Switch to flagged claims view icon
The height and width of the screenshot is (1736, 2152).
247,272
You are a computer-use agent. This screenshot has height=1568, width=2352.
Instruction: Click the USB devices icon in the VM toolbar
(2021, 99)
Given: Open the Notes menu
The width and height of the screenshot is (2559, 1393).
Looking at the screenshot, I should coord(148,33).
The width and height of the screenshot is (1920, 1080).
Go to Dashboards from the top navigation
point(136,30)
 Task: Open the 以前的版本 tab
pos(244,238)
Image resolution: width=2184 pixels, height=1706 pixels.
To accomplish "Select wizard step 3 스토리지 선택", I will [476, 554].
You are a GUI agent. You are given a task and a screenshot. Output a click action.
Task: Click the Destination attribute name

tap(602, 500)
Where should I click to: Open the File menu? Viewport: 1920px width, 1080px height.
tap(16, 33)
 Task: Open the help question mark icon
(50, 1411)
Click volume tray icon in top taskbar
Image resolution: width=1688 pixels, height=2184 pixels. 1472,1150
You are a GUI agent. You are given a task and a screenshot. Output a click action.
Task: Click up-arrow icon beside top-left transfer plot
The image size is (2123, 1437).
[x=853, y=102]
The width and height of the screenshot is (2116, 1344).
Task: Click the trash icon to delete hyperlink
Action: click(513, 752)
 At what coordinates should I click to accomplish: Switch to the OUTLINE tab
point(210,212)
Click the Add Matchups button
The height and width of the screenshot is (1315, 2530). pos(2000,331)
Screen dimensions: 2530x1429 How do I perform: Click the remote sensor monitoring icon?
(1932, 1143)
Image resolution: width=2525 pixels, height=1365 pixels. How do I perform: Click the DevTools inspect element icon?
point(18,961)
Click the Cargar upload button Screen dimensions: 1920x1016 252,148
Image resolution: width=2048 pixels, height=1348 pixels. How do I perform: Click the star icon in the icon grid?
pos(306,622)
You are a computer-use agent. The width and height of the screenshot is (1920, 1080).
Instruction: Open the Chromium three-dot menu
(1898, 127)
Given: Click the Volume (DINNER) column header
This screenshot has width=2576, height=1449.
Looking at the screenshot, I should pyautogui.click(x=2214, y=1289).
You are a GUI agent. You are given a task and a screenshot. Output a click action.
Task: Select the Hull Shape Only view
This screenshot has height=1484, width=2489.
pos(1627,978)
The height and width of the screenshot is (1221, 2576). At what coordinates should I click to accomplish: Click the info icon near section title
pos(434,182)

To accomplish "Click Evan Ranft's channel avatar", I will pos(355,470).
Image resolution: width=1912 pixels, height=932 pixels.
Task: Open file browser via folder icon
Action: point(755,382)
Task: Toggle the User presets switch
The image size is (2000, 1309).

__________

▸ TASK OBJECTIVE
Looking at the material above, count the lines where the word "Select" occurs, and answer with that count alone.

▸ RESULT FOR THIS EXERCISE
2